LOS ANGELES, Sept. 23, 2024 /PRNewswire/ -- Today Consumer Watchdog called out Governor Gavin Newsom's veto of a bill that would have allowed Californians to globally signal their data privacy preferences as a big loss for consumers that raises questions about the power tech monopolies like Google have over his office.
The bill—Assembly Bill 3048 (Lowenthal)—would have made web browsers honor people's privacy preferences universally instead of forcing consumers to do it business by business.
"People don't want to click thousands of times to tell companies not to collect their data," said Justin Kloczko, tech and privacy advocate for Consumer Watchdog. "We're perplexed that the governor wouldn't sign a bill that the California Privacy Protection Agency itself sponsored to give Californians easy control over their data. Exercising data privacy rights is an important issue, as data is foundational to things like AI and algorithmic discrimination. Now California has missed its opportunity to be the first state in the country to make browsers offer a simple feature. It's troubling the power that companies such as Google appear to have over the Governor's office."

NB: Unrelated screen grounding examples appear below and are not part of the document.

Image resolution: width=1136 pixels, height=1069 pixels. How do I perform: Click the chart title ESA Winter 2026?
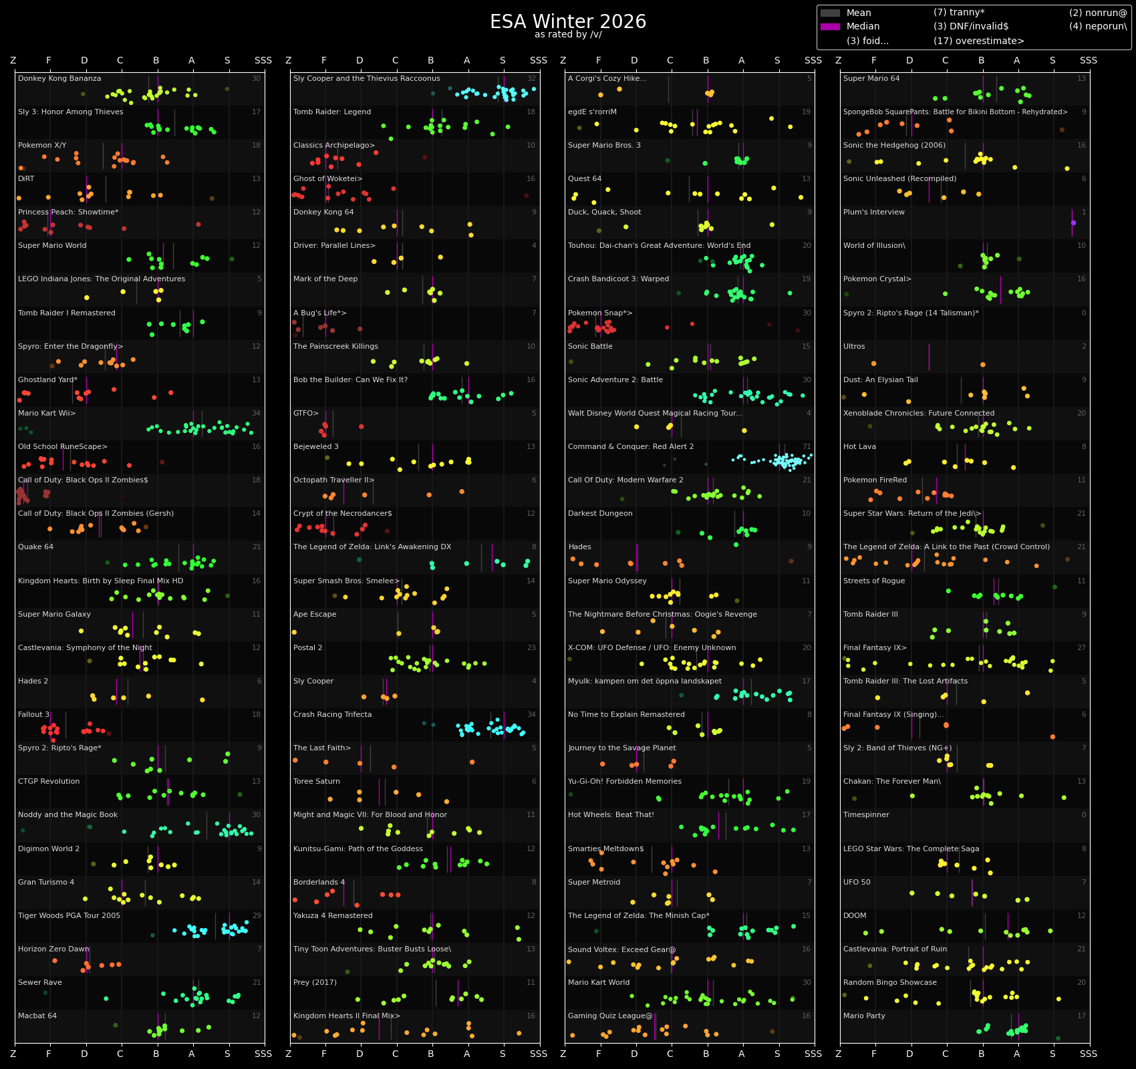tap(568, 22)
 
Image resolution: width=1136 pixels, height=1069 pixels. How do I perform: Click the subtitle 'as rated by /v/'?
tap(568, 35)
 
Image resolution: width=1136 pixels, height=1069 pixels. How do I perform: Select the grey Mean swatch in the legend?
tap(830, 13)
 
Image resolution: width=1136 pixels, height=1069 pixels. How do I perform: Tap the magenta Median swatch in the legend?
tap(830, 27)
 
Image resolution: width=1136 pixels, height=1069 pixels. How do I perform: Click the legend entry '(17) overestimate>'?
tap(978, 41)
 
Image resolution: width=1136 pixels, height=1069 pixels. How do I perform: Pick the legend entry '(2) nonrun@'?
tap(1097, 13)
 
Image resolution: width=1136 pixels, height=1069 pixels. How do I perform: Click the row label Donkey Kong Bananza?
tap(59, 79)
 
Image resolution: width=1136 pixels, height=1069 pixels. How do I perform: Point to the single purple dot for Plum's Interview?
tap(1073, 222)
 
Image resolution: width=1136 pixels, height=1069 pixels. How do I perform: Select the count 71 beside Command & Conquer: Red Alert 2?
tap(807, 447)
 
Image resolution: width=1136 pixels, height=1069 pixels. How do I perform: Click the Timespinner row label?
tap(866, 815)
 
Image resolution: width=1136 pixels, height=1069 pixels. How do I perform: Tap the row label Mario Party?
tap(864, 1016)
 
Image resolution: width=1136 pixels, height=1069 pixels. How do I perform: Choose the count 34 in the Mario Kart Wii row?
tap(257, 414)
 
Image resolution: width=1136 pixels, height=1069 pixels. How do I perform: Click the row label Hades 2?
tap(33, 681)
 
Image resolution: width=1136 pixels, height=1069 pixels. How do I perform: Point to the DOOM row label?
tap(855, 916)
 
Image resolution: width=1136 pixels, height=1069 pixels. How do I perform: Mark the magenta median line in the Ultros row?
tap(929, 357)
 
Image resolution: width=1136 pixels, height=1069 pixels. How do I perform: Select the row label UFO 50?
tap(857, 883)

In his letter to the State Assembly, Newsom reconciled his decision not to sign the bill by saying, "most internet browsers either include such an option or, if users choose, they can download a plug-in with the same functionality."
"What the governor didn't mention is that Google Chrome, Apple Safari and Microsoft Edge don't offer a global opt out and they make up for nearly 90 percent of the browser market share," said Kloczko. "That's what matters. And people don't want to install plug-ins. Safari, which is the default browsers on iPhones, doesn't even accept a plug-in."
"Instead of building on seminal rights that voters enacted with the California Privacy Rights Act (CPRA), Newsom took consumers a step back by refusing to make opting out easy," said the nonprofit advocacy group.
Over the past several months, Consumer Watchdog has been spotlighting data collection and data privacy rights. Less than 1 percent of Californians exercised their data privacy rights with major data brokers such as Acxiom, Consumer Watchdog found in its new report, "Data Stalkers." That is before a global opt out for data brokers became law, a bill that Newsom signed, said Consumer Watchdog.
Read Consumer Watchdog's report "Data Stalkers" here.
Read Consumer Watchdog's report on the difficulty of opting out here.
Recently, a group funded by Amazon and Google named the Connected Commerce Council lobbied Newsom's office to veto AB 3048, according to Politico.
Newsom's veto also follows his blessing of a deal between the state and tech companies that will divert millions of state dollars to tech companies to fund AI and journalism, a move backed by Google and widely derided by the journalism industry. The deal thwarted legislation that would have forced tech companies like Google to pay news organizations for distributing their content.
This summer, the data broker National Public Data was subject to perhaps the biggest hack in history, exposing 2.7 billion pieces of data, including the social security number of potentially every American.
"Consumers are at a greater risk for identity theft, but without this legislation, it's that much harder for a person to sever the data pipeline," said Kloczko.